→ **Reading text**:
--------------------

Carlos, nor do I. The way I interpret the Embargo is put pressure on an oppressive Government, not the Oppressed people. I don't believe your mother's action is supporting the Embargo, even if others thought she were, Family is family regardless of political/physical boundaries.

My father's situation was similar yet constricted to another degree. Before the Korean War, my father migrated south with his sister. The rest of his family remained which is north of the 38th Parallel. He was 15 at the time.

Throughout the years, my father and aunt have tried to send relief to their family, but there was never any guarantee it went to the right place. Everything is filtered through the North Korean Gov't.

As an U.S. Citizen, my father was able to visit once in the 90's after 40 years of separation. He had the opportunity to see one of his brother and learned of the recent passing of his father.

Far worse than political pressure and trade embargos from other countries, South Koreans are not allowed to cross that boundary to locate lost family members because of that Communist Regime.

Embargo, no Embargo, it's all ugly when Social Systems differ so much it's the people that are affected the most.


----------



## krisko (Jul 28, 2007)

Blueface said:


> Wow!!!
> Just read this.
> As much as I have no desire to visit this thread any longer I couldn't help but read this.
> 
> ...


You've admitted previously that the Cuban community is Miami is trying to enact laws to effect change in Cuba. That to me is the definition of 'non-assimilation'...they don't care what's going on in America. America is merely a tool to many Cubans. And it's a fact that many Cubans outright refuse to learn the language.

I never said that Cubans haven't made a significant contribution to America. Just that many, in Miami in particular, have no interest in making a contribution. Again, not a fact but merely my opinion.


----------



## Blueface (May 28, 2005)

khubli said:


> Far worse than political pressure and trade embargos from other countries, South Koreans are not allowed to cross that boundary to locate lost family members because of that Communist Regime.

--------------------

→ **Given entries**:
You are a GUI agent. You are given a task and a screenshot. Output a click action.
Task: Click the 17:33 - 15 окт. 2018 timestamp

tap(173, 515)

--------------------

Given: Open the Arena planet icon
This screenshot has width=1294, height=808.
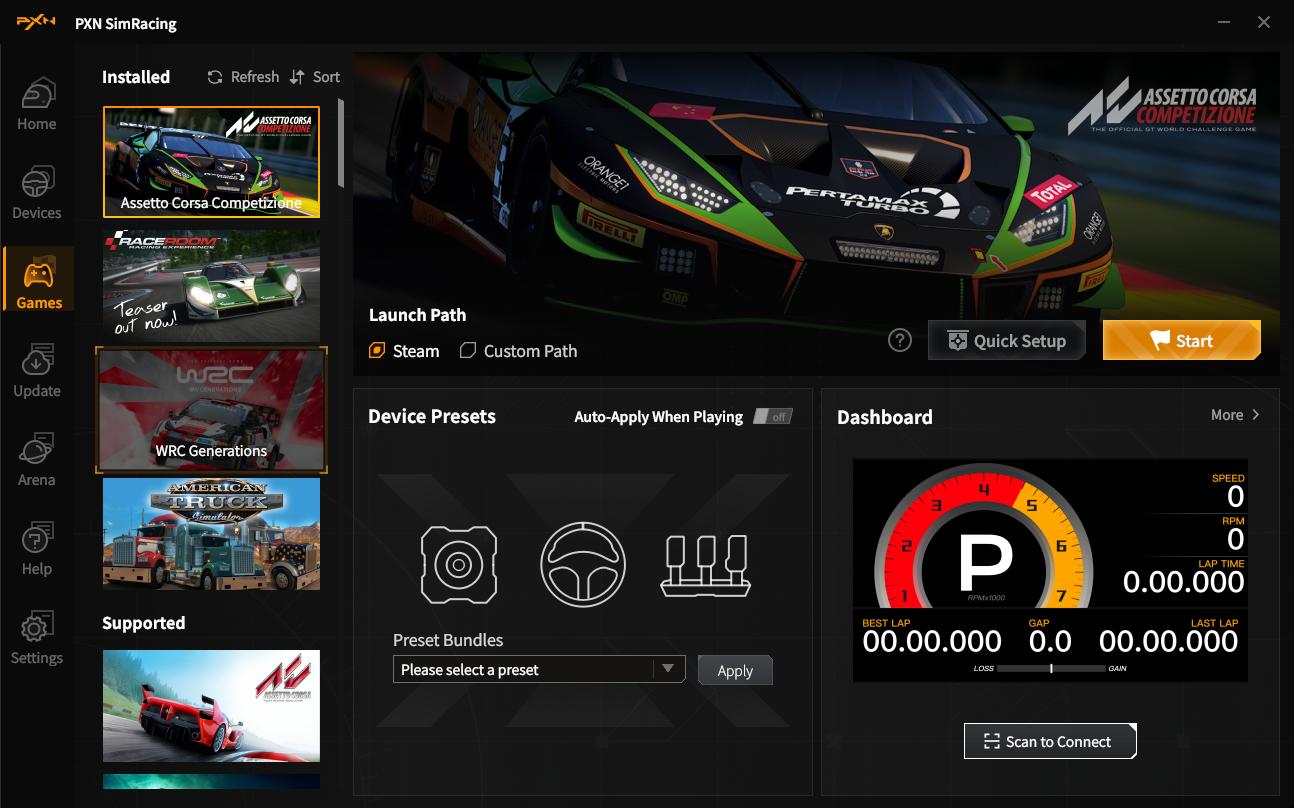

--------------------

→ **Short problem 1**: In the forum thread, how old was the writer's father when he migrated south with his sister?
→ **Short problem 2**: Return the passage of the forum thread from "As an U.S. Citizen, my" to "of his father.".
Rely only on the forum thread for what comes next.

→ **Complete answer 1**: He was 15.

→ **Complete answer 2**:
As an U.S. Citizen, my father was able to visit once in the 90's after 40 years of separation. He had the opportunity to see one of his brother and learned of the recent passing of his father.